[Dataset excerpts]
== Segment start ==

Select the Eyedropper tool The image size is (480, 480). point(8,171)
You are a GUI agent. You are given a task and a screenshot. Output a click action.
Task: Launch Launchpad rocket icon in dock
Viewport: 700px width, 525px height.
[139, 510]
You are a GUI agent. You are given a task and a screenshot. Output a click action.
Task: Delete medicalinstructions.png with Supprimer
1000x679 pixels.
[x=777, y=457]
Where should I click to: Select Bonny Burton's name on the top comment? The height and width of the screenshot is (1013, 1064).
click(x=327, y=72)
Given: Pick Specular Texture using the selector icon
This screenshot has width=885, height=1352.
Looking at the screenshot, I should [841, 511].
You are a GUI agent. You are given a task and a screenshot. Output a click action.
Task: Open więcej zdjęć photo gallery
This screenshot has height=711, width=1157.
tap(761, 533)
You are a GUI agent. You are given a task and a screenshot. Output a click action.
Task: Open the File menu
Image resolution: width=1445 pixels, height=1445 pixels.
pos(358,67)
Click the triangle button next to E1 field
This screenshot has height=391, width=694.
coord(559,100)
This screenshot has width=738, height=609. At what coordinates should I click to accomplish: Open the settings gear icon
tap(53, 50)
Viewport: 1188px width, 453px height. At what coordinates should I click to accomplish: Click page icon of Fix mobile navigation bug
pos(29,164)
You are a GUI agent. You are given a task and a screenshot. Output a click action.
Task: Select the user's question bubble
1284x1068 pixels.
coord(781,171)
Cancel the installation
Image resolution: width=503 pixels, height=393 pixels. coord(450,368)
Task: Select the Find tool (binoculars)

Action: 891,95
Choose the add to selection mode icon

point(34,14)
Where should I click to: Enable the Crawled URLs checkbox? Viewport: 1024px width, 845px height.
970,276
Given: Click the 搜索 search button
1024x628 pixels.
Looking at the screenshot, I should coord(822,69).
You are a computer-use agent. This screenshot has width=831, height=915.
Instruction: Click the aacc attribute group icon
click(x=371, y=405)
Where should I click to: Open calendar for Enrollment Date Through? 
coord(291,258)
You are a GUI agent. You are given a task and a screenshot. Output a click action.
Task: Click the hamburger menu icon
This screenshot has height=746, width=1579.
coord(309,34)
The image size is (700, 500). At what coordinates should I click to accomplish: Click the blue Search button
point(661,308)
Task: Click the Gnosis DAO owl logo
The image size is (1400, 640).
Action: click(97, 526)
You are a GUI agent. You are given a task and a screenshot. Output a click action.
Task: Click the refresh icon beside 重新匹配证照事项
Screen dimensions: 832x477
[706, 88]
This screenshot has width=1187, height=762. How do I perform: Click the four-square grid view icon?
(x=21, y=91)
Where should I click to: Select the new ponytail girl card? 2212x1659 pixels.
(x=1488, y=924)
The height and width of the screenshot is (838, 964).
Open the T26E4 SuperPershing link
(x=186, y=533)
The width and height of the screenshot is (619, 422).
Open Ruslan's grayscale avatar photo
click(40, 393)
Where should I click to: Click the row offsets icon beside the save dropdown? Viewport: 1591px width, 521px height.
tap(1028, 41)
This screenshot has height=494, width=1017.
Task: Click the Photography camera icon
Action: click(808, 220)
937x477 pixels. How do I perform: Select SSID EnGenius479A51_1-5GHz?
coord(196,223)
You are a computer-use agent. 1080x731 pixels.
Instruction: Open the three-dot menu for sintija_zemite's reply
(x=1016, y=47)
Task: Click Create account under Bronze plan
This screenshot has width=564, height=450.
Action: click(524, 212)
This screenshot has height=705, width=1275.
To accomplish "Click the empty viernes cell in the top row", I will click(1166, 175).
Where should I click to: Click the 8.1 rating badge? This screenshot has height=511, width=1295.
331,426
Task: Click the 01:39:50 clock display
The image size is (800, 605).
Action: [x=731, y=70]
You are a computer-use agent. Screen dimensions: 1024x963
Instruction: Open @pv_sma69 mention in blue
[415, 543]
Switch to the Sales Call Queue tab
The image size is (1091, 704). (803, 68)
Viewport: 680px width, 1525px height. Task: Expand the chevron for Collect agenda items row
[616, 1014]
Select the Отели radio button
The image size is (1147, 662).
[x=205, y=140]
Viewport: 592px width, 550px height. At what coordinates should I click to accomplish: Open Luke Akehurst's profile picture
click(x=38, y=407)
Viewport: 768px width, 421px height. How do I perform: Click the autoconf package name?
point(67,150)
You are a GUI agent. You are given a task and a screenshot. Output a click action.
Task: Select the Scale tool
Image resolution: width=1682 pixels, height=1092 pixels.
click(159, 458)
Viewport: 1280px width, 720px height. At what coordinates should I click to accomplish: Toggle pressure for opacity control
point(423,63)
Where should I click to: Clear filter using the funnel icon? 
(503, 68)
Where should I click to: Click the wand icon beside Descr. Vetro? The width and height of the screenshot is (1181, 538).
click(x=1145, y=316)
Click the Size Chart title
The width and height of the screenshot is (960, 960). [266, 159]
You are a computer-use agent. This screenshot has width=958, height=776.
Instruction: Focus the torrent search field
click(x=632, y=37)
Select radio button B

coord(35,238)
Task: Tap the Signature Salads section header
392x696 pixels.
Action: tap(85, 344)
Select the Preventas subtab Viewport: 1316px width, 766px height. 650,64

== Segment end ==

▶ **Task description**: I'd like the lines above from the one with "Click the Size Chart title" up to and including the one with "has width=958, height=776." copied exactly, with no other lines.

▶ **Task response**:
Click the Size Chart title
The width and height of the screenshot is (960, 960). [266, 159]
You are a computer-use agent. This screenshot has width=958, height=776.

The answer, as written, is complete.